A Auschwitz I, j’ai eu une drôle d’impression. Tout était trop propre, trop joli. Les allées, bien nettoyées, les arbres bien taillés … et comble de l’ironie, un soleil printanier entre deux averses. Le ballet des guides, réglé comme du papier à musique : cinq minutes ici, dix là .. ne pas s’arrêter trop longtemps, pour laisser passer le groupe suivant … L’impression d’un décor de cinéma. Ces images déjà vues en photo, donc déjà connues. L’impression de retrouver exactement ce que je m’attendais à voir. Dans le musée, l’horreur attendue des amoncellements de chaussures, des vêtements de bébés, des valises, des lunettes, des cheveux …

Pourquoi ai-je ressenti cette gêne face à cette difficulté à me recueillir ? Finalement, j’ai arrêté de prendre des photos. J’ai simplement regardé ce qui était devant moi. Des objets. Qui avaient appartenu à des personnes. Il y a 60 ans. Disparues. Des femmes, des enfants, des hommes.

Cinq millions. Je ne sais pas imaginer cinq millions de femmes, d’enfants, d’hommes. Je ne peux pas prendre la mesure de ce qui s’est passé.

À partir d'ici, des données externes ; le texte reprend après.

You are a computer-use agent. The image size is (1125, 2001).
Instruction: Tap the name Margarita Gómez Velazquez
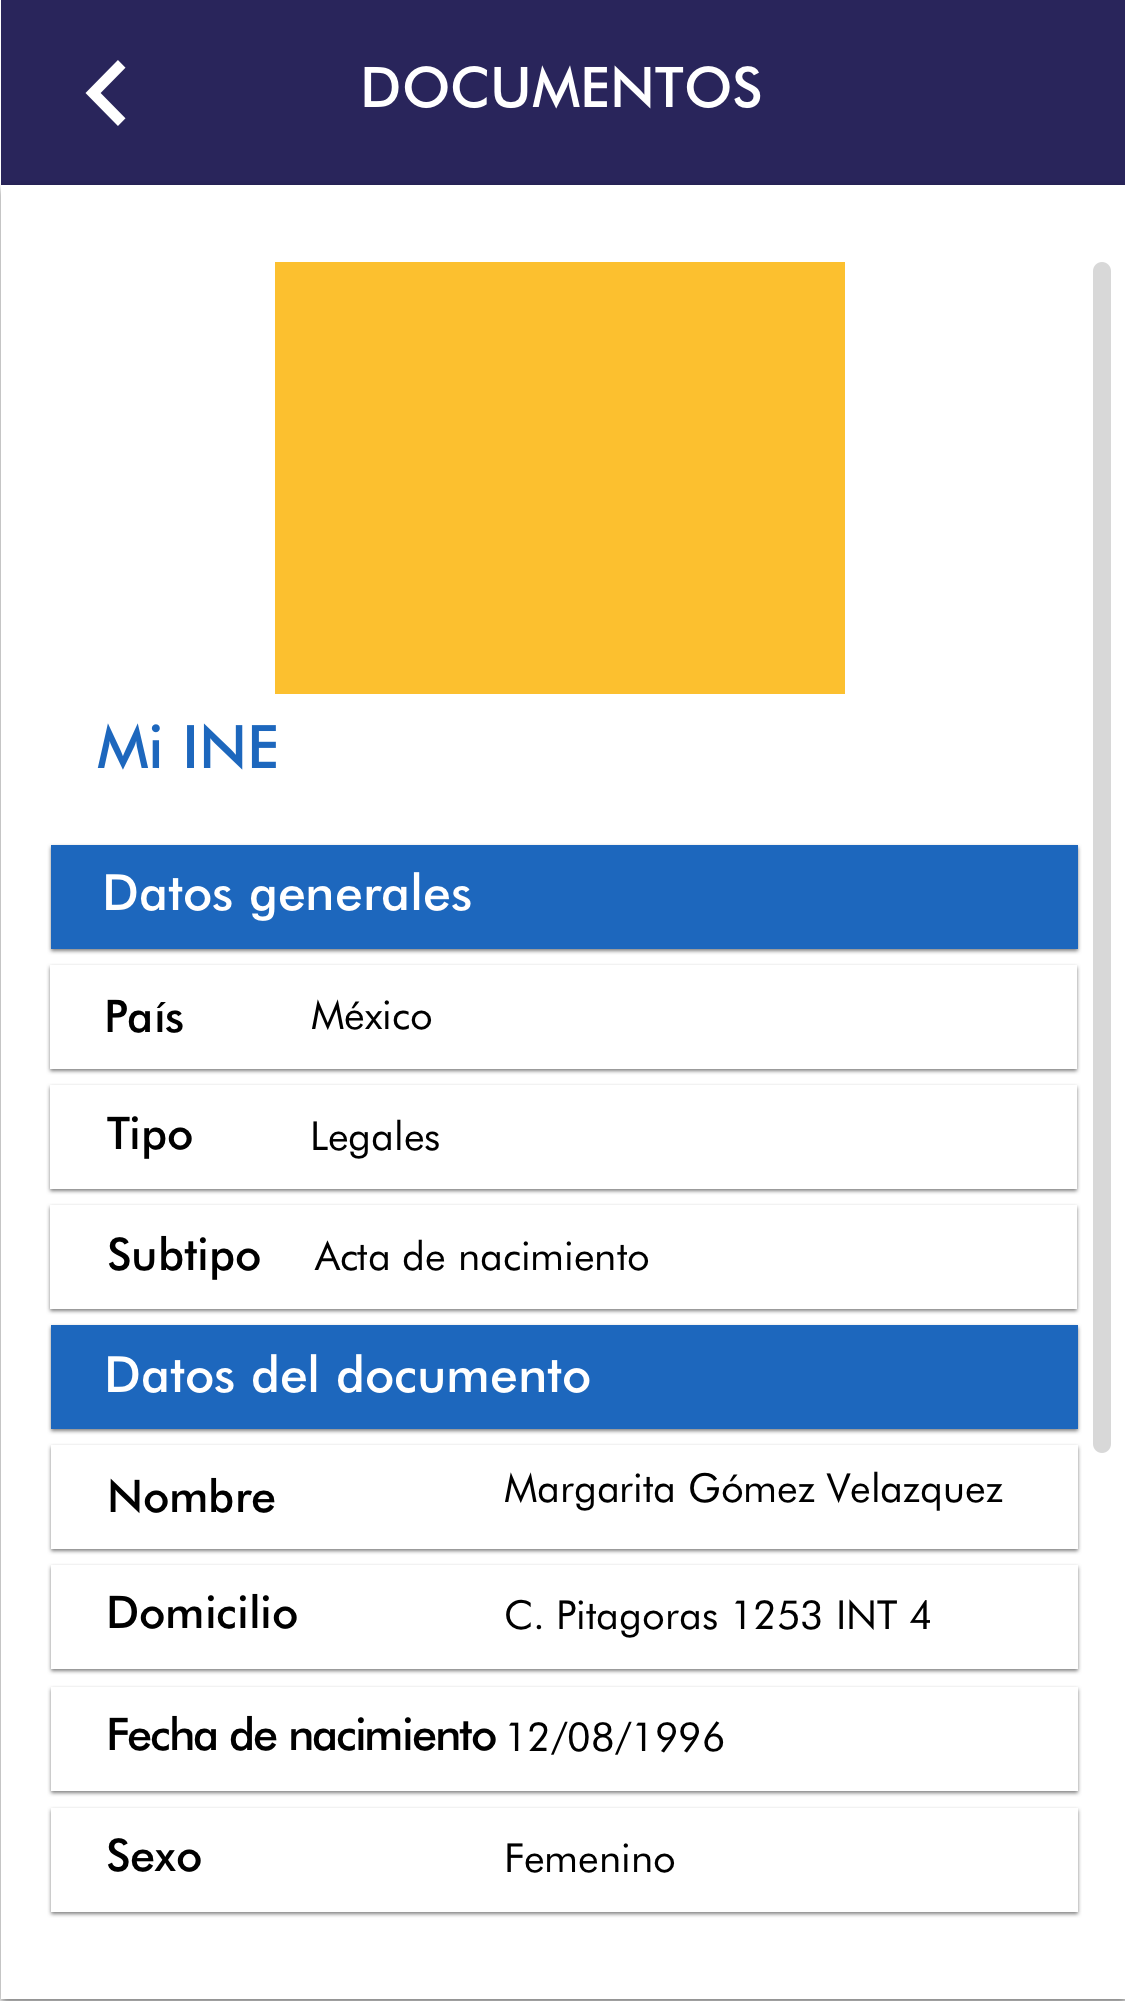753,1490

Cinq millions, c’est des nombres, des mathématiques, pas des êtres humains, pas la vie … je crois que c’est ça qui est gênant : être là, sur les lieux du crime, de l’horreur, de l’indicible, et ne pas savoir. Je veux dire, ne pas en savoir plus que si je le lis dans un livre.

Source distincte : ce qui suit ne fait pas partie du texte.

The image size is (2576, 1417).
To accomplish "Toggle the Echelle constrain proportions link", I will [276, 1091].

Je crois que c’est à Birkenau que j’ai vu autre chose. Une partie du camp, de l’immense camp, est « conservée » en l’état : probablement restaurée. Le bois des miradors est trop frais, les barbelés pas assez rouillés … Sans doute ces éléments restaurés ressemblent-il plus à ce qu’ils étaient en 42, 43, 44 : les barbelés étaient neufs et la résine devait encore suinter des poteaux des miradors … mais on est encore dans le décor, dans l’image, finalement dans la mise en scène et dans l’irréalité …

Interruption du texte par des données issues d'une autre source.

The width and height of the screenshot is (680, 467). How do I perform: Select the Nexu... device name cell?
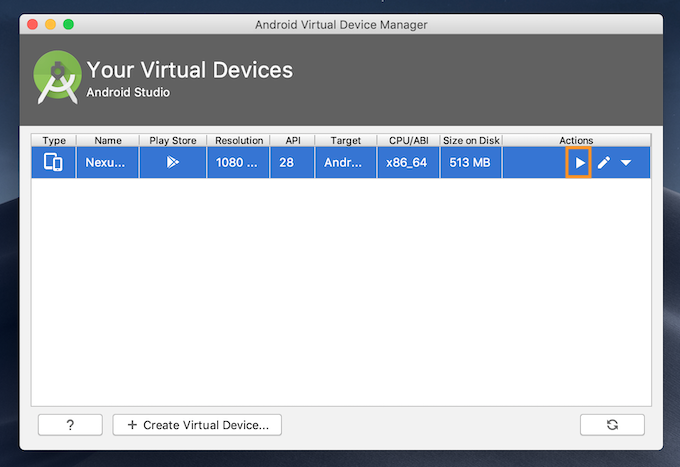tap(108, 163)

Non, à Birkenau, ce qu’enfin j’ai vu et que je n’avais pas lu dans les livres, c’est autre chose. Dans cette plaine immense, seule une partie des baraquements sont entretenus ou restaurés. Des milliers d’autres, il ne reste que la rangée de briques de fondation, et la cheminée du « poêle ». Des fours crématoires et des chambres à gaz, il ne reste que des pans des murs. Les rails sont toujours là et s’arrêtent au bout de nulle part. Il y a les rails, le chemin parcouru, les derniers mètres du chemin, et autour rien, du vide, des traces infimes, des briques, des ruines. Et dans ce vide, dans ce rien, une absence est là. C’est là, dans ce creux, dans ce néant, que j’ai ressenti l’immensité du crime. Que j’ai un tout petit peu eu l’impression de l’existence de toutes ces victimes. Tout ce vide, comme la marque en creux de toutes ces vies détruites.

La difficulté à prendre conscience de la réalité du massacre fait peut-être partie de la réalité du massacre lui-même. Après tout, la plupart des juifs déportés eux-mêmes ne savaient pas la vérité et ont cru ou voulu croire aux fictions que construisaient les nazis : le camp de travail, la douche … Les chambres à gaz détruites pour ne laisser aucune trace de la Shoah. Les mots pour ne pas dire les faits : solution finale … La trivialité des faits visibles, des chemins, des voies, des clôtures, des tours … La banalité du camp pour cacher le crime absolu. Annah Harendt parlait de cela : la normalité du crime. Les bourreaux qui ne ressemblent pas à des monstres, mais à d’humbles fonctionnaires zélés. C’est cela qui transpire de ce camp : pour tuer cinq millions d’êtres humains dans un inimaginable programme d’extermination raciste, il suffit de mettre en marche une machine administrative.

C’est aussi cela qui me ramène à aujourd’hui. Ce n’est pas fini. Aujourd’hui encore je peux regarder les images des crimes contre l’humanité au journal télévisé à l’heure du repas, et la Terre continue de tourner. C’est donc si peu de choses un être humain ?

Non. Savoir dire NON. Peut-être est-ce cela que j’ai entendu à Auschwitz.

 

Bernard Gassin. De retour du voyage de la mémoire à Auschwitz, mai 2004.